É preciso treinar emergencistas e ter boas emergências. É preciso tratar emergência como assunto urbano, político, que concerne a todos os cidadãos. Mesmo na assistência suplementar privada a emergência está defasada no Rio de Janeiro com relação à capacidade, à facilidade de as pessoas chegarem à noite, na madrugada. Emergências envolvem hospitais bem preparados, acesso, meio de transporte de madrugada.
Outro aspecto revelado pela pesquisa: a comunidade precisa ser mais bem informada sobre o uso das emergências. Como elas têm pouca assistência primária básica – embora isso esteja melhorando, ainda há muita defasagem – há uma cultura de mais de 30 anos de utilizar as emergências como assistência mais rápida e a mais disponível porque é o único lugar que não fecha as portas e que os ambulatórios continuam funcionando noite e dia.
As pessoas procuram como alternativa, sobrecarregam as emergências com casos que não são urgência e muito menos emergências. Cria-se um uso perverso, equivocado, que é ruim para o próprio profissional de saúde despreparado para atende-las. Numa emergência europeia há sempre um cirurgião e equipes treinadas. Nos Estados Unidos há residência médica e treinamento em emergência. No Brasil não tem sequer a especialidade emergência.
O Conselho Federal de Medicina não reconhece essa especialidade. Um intensivista, que atua em Unidade de Terapia Intensiva (UTI) constitui especialidade recente. Tem menos de 10 anos. E ele não supre a necessidade do profissional de emergência. Então, são vários aspectos somados. Vai do treinamento, aspectos políticos do Sistema Único de Saúde e da própria comunidade que é responsável quando sobrecarrega uma emergência com demandas que poderiam ser atendidas nos serviços de atenção básica à saúde.
Por que o tabu em torno do tema?
Há preconceito grande para se tratar do assunto mesmo na área de saúde. Os meios de comunicação vem avançando bastante. E o instituto onde trabalho na Fiocruz tem essa interface. No começo dos anos 2000, a Organização Mundial da Saúde divulgou recomendações para jornalistas do mundo inteiro dizendo que é preciso informar com responsabilidade e com cuidado porque há evidências de que a informação mal veiculada pode ser prejudicial às pessoas vulneráveis.

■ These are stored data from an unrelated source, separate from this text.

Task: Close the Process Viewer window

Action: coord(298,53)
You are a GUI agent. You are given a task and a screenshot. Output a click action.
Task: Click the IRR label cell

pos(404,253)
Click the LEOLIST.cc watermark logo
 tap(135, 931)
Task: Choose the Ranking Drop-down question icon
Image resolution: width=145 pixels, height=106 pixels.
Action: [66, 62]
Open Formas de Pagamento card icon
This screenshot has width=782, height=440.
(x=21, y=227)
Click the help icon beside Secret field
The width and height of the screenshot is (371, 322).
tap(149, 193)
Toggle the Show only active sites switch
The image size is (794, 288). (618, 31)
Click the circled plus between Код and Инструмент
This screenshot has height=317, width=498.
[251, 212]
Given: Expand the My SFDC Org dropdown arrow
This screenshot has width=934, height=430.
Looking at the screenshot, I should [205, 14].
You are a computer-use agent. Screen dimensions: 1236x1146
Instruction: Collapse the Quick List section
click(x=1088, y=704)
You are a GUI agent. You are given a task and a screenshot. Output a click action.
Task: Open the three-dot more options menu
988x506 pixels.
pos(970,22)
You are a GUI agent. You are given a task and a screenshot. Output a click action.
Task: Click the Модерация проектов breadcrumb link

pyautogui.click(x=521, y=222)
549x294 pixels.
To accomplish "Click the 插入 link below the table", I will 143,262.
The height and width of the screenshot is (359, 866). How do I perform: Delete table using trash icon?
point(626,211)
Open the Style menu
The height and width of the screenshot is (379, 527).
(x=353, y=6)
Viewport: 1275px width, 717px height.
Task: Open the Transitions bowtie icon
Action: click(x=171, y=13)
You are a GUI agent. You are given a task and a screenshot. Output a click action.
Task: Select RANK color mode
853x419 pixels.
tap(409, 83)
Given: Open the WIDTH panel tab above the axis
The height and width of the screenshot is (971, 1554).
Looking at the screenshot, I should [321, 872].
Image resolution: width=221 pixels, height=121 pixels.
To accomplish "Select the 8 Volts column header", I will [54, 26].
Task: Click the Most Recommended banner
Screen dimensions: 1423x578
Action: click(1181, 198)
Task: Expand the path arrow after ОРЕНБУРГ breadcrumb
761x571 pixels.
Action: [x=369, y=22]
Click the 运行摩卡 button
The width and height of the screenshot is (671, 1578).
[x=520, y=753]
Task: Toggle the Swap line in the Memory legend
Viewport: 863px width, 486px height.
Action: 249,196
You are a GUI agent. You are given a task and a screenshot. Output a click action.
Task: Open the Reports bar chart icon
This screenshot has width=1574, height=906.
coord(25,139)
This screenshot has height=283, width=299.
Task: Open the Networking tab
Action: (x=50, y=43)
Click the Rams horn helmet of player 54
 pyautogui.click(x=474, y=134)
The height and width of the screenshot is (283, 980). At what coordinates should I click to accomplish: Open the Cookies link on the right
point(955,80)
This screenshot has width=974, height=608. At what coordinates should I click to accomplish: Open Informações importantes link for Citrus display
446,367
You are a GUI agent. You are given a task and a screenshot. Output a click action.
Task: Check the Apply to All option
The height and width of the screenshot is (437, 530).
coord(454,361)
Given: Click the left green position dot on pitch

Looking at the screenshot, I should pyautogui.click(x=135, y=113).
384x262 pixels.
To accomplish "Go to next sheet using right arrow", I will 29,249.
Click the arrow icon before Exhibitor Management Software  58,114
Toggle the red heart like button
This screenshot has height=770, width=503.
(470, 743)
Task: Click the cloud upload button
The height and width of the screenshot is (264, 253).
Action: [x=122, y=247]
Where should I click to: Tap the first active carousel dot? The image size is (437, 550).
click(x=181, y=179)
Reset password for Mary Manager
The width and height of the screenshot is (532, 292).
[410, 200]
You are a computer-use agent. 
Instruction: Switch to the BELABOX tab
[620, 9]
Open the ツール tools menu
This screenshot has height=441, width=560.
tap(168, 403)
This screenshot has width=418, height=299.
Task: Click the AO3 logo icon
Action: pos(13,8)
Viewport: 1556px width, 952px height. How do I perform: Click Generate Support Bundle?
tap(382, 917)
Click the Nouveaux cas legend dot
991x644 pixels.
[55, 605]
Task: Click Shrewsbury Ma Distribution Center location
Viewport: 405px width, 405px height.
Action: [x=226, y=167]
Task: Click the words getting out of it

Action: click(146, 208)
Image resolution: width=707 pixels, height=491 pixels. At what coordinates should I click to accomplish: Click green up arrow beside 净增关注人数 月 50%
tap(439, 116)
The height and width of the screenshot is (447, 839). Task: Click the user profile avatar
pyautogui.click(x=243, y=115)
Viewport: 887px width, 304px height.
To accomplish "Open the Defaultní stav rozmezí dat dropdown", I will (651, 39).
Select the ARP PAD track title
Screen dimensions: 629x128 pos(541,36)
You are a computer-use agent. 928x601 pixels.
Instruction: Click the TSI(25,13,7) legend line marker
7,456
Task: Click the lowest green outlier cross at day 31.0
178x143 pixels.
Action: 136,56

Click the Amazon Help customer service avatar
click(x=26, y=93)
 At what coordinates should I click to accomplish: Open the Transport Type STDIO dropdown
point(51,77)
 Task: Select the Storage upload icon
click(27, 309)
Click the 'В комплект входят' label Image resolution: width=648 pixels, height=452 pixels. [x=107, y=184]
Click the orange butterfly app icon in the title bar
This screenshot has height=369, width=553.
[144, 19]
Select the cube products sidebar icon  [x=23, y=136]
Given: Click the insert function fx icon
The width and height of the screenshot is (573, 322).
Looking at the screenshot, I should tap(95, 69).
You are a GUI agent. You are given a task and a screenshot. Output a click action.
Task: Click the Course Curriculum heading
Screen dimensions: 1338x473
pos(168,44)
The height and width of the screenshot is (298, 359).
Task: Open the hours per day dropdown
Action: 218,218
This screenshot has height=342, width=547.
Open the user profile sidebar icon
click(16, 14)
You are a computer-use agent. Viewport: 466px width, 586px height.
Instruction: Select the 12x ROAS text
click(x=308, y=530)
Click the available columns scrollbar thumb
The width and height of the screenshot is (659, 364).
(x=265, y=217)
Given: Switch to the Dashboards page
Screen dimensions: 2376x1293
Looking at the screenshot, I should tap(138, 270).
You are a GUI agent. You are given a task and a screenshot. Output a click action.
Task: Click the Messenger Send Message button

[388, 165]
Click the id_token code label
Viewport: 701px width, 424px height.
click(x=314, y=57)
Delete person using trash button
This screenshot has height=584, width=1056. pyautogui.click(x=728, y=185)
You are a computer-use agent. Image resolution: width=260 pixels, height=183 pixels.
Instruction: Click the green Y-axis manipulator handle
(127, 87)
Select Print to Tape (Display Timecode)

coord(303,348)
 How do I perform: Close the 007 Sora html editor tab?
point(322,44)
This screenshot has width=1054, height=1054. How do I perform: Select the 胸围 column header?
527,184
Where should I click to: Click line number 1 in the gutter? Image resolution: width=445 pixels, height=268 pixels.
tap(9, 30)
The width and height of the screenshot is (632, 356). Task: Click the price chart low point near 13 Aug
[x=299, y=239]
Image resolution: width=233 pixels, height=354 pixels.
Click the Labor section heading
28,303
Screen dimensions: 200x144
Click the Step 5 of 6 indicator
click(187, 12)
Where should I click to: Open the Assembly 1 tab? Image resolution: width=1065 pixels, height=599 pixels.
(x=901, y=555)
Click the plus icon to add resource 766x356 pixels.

A recomendação foi seguida ao pé da letra e talvez isso tenha aumentado o preconceito e o tabu. Estamos num momento de seguir as recomendações, mas não omitir o assunto. Até porque a recomendação não é a de não se falar: é que não se noticie os meios em detalhes, que não se glamurize as pessoas importantes que funcionam como ídolos que por ventura cometam suicídio. Mas que não se omita o fato e, principalmente, o fato de que existe uma doença e, ainda mais, não se omitir o fato de que existe tratamento bem sucedido quando feito a tempo.
Como o suicídio é visto pelas religiões?
A gente não pode ignorar que o ocidente, e de certa forma as três grandes religiões monoteístas (Judaísmo, Cristianismo e Islamismo) têm tradição de preconceito contra o suicídio. Fizemos uma pesquisa que revelou um dado curioso. Dentro do setor cristão, os espíritas kardecistas se destacaram porque entendem que é preciso valorizar a prevenção já que seria perda de uma vida necessária.
Curiosamente, eles têm mantido a vanguarda nesse setor monoteísta no sentido de trazer informação.Toda religião, apesar de seu aspecto condenatório, também tem o seu valor. Não que a gente vá prescrever religião, mas em saúde pública a religião tem valor porque proporciona um convívio, uma rede social, cria fatores protetores à saúde mental. Em sociedades individualistas, globalizadas e mecanizadas como a nossa parece que as religiões, em vez de serem retrógradas como no século 19, estão assumindo hoje a vanguarda.